▶ Material shown:
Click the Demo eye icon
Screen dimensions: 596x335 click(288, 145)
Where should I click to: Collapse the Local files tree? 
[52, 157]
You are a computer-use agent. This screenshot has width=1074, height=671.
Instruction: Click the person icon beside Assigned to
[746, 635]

==

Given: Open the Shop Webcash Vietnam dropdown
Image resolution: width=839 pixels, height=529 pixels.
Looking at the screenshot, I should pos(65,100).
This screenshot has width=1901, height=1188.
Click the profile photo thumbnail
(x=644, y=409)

==

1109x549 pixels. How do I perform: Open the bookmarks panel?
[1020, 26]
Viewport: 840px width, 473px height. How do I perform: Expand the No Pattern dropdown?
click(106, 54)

▶ Instructions for the task:
For every line of the records that has the word "This" in it, make a copy.

▶ Task result:
You are a computer-use agent. This screenshot has width=1074, height=671.
This screenshot has width=1901, height=1188.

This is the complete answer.